Leur respiration se retient. La lumière du jour
survit comme un pan biais vu en coin. Et dans le coin
de leur œil — ce biais est un déclin.
Un biais doux ! mais une pente fatale, et encore
une pente étroite. Regarde le trou de la serrure, le
jour qui passe par le trou de la serrure, ou alors
par l’espace sous la porte – oui, le jour est là aussi.
Et lui aussi regarde au ras, dessous, et il frémit
dans le souffle des interstices. Saperlipopette, crénom !
le temps leur met un labret ; aigre la salive
glisse en un long fil aux commissures rabaissées
de leurs lèvres, et elles reniflent, elles se torchent
une narine avec la peau si fine du dos d’une main.
Mais une quinte rauque les secouerait aussi bien.

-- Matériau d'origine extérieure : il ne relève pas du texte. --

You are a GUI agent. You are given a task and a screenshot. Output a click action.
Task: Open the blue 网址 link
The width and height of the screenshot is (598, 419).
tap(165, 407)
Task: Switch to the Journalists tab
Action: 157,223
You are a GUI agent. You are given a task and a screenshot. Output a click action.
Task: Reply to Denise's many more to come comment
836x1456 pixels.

Elles claquent la langue et se tournent les pouces, et
pivotant de l’œil vers le haut elles rêvent
à des pendouillements ou caisses
que nous en savons ?

1 Ce thème de la « jupe de jute », en réalité assez étrange, revient fréquemment dans la production poétique de l’auteur.
2 À la maison (picardisme ; litt. : « à la ruche »).
3 « L’immeuble » est récurrent dans l’œuvre. Pour le poète, c’est celui qu’elle habita avec ses parents à Lille jusqu’à sa neuvième année.